Um belo dia de sol, Sr. Mario, um velho caminhoneiro, chega em casa depois de 20 dias de trabalho e, todo orgulhoso, chama sua esposa para ver seu lindo caminhão, o primeiro que conseguira comprar após todos aqueles anos de sufoco, e a partir daquele dia seria seu próprio patrão.

Ao chegar na porta de sua casa, encontra seu filho de seis anos, martelando alegremente a lataria do seu reluzente caminhão. Irado, aos berros, pergunta o que o filho estava fazendo, e sem exitar, no meio de seu furor , martela impiedosamente as mãos de seu filho, que se põe a chorar sem entender o que estava acontecendo. A mulher do caminhoneiro corre em socorro ao filho, mas pouco pode fazer. Chorando junto ao filho consegue trazer o marido à realidade e juntos o levaram ao hospital, para fazer um curativo nos machucados provocados.

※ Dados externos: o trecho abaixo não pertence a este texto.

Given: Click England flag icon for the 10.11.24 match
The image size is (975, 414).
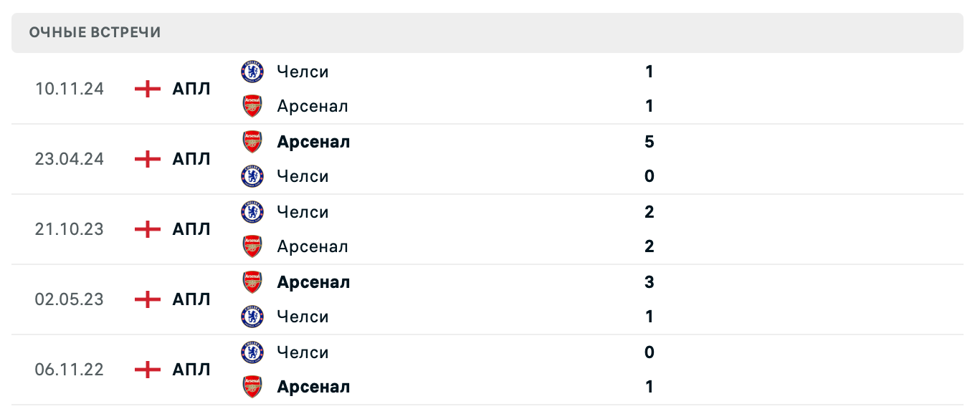Looking at the screenshot, I should [148, 89].
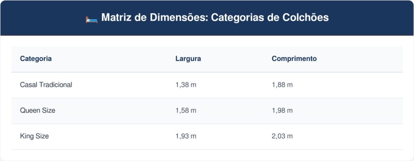The width and height of the screenshot is (414, 161).
Task: Select the Comprimento column header
Action: click(294, 59)
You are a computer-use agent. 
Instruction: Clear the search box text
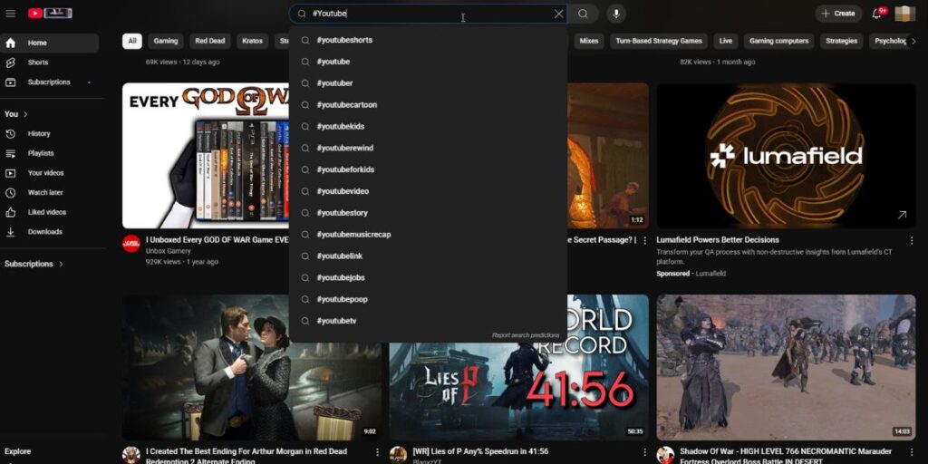tap(558, 14)

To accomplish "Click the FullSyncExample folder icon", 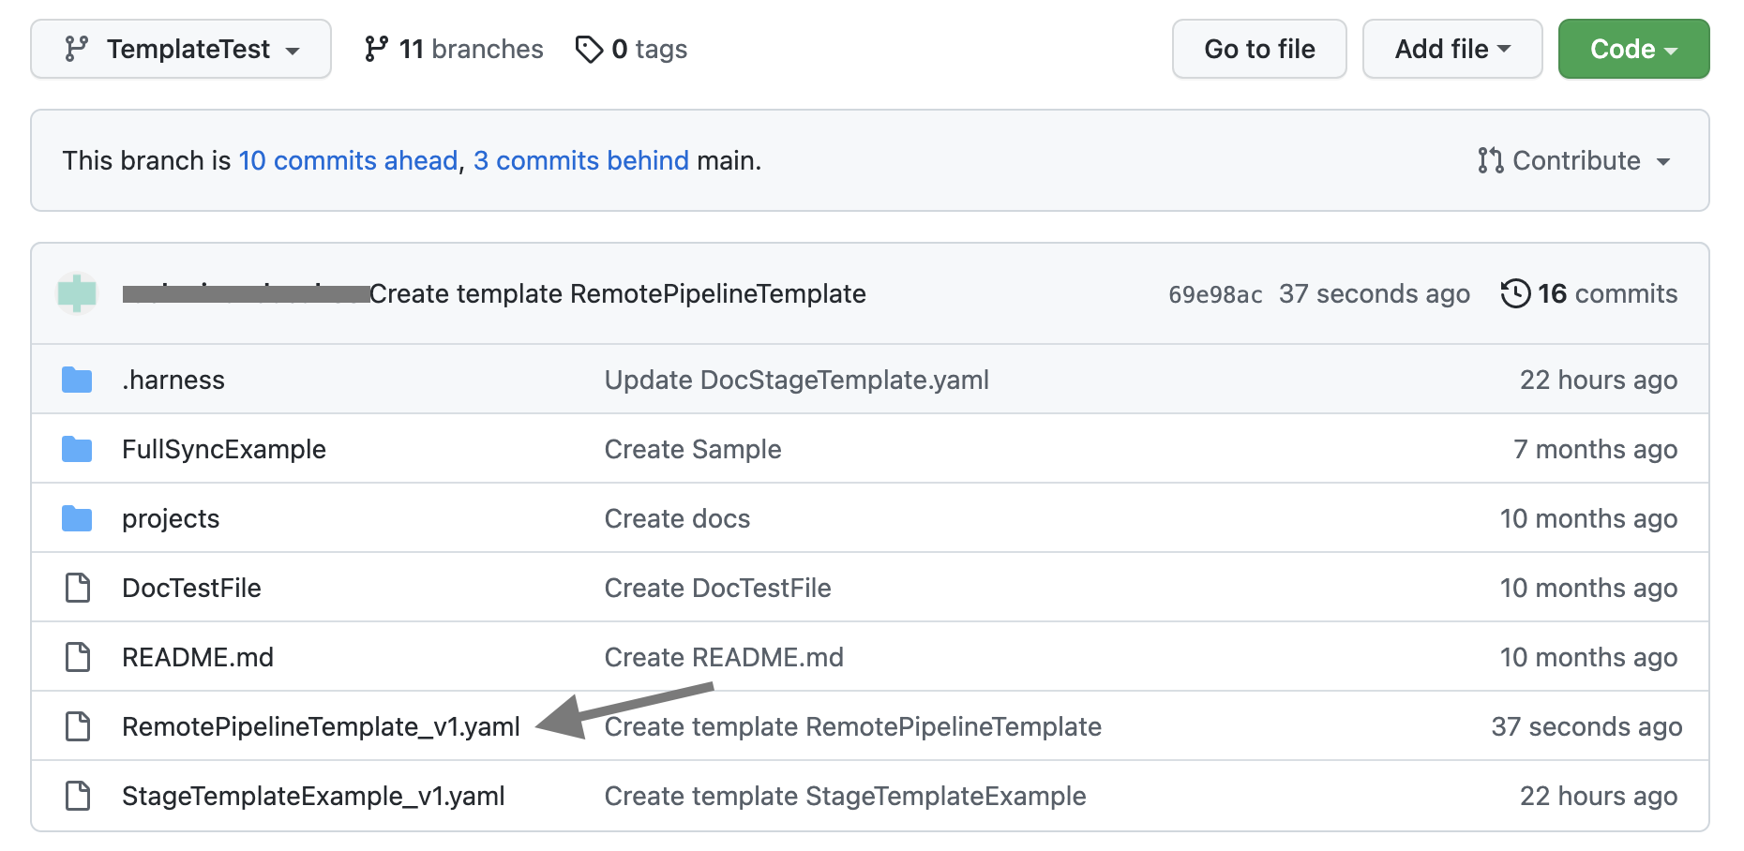I will [x=77, y=449].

Passadas várias horas de cirurgia, o médico desconsolado e bastante abatido, chama os pais e informa que as dilacerações foram de tão grande extensão, que todos os dedinhos da criança tiveram que ser amputados, mas que de resto o menino era forte e tinha resistido bem ao ato cirúrgico, devendo os pais aguarda-lo acordar no quarto.
Ao acordar, o menino foi só sorriso e disse ao pai:

- Papai, me desculpe, eu só queria consertar seu caminhão, como o senhor me ensinou outro dia. Não fique bravo comigo!

O pai enternecido, disse que não tinha mais importância, que já nem estava mais bravo e não havia estragado a lataria do seu caminhão.

- O menino com os olhos radiantes perguntou a seu pai?

- Quer dizer que não está mais bravo comigo?

- Não! Respondeu o pai.

- Se estou perdoado papai, quando meus dedinhos vão nascer de novo?

"Apesar de forte, esta história tem cunho muito real, porque na hora de ímpeto, machucamos profundamente quem amamos e muitas das vezes não podemos mais "sarar" a ferida que deixamos."

" Pensem em suas atitudes e reflitam, para ver o quanto tem sido impetuoso e, se possível, mudem suas atitudes a fim de evitar os danos irreversíveis de seus atos!"